ACPRA takes this opportunity to reiterate its demands:

 

  1. 1-To allow and permit peaceful sit-ins and demonstrations, regardless to whatever their demands might be, which are civilized methods of expression of opinion in line with international conventions signed and ratified by the Saudi government. ACPRA deplores what MOI described in its publish statement as “their gathering manifests a wrongful behavior.”
  2. 2-Immediate release of all detainees who had practiced their right for peaceful expression, and were arrested on front of the Ministry of Interior on Saturday February 5, 2011. MOI then took the women to the criminal investigation at Riyadh Police Department, and then claimed via a cooperating journalist that all demonstrating women came from the same family, and they may come from the southern region. MOI then claimed that the release of their relatives is for the judiciary to decide, but MOI summoned their male guardians who have to sign a written pledge that their female relatives won’t engage in similar activities as a condition to set the women free. The statement written by the cooperating journalist shows the deliberate deception compare to the statement issued by MOI’s official spokesperson to foreign journalists who claimed that “MOI freed them all.”
  3. 3-Holding those who ordered their arrest accountable for the illicit decision, and they must be dismissed from their jobs. Furthermore, they even must be tried in a court of law for arresting peaceful demonstrators.
  4. 4-Immediate release of all detainees who had been tried in a court of law, and they had already spent their prison term.
  5. 5-Immediate release of all detainees whom MOI were unable to charge, let alone try them in a public court.

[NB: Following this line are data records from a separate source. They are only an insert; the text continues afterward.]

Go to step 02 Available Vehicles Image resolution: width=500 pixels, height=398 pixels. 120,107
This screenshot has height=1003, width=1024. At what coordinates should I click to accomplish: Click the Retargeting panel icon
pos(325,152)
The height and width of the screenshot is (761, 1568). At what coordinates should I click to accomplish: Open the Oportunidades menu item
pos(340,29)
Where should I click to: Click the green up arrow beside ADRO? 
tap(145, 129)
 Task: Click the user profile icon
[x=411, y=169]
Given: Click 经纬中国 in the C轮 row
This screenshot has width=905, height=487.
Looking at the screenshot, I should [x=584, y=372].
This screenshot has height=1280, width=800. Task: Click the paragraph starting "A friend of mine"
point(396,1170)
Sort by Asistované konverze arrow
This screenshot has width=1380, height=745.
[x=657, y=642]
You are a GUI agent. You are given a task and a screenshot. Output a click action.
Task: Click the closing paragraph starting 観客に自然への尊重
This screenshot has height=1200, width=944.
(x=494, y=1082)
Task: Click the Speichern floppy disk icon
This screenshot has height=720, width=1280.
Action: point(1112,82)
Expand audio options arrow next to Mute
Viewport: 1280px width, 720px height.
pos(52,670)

  6. 6-ACPRA calls upon MOI to reconsider its policies in dealing with citizens and expatriates which based on repression, iron fist, ignorance, and restriction of public liberty. This approach is the real cause behind the popular revolt that is now underway in many Arab countries. The trilogy of despotism: oppression, injustice, and corruption led to the fall of Zine Elabidine Ben Ali’s regime in Tunisia. The “emergency law” which accompanied by oppression, injustice, and suppressing public freedom prompted Egypt’s honorable youth uprising against the embattled Hosni Mubarak’s regime. The wise person will draw listens from others’ fate before it is too late, returning to doing right is better than going too far in falsehood.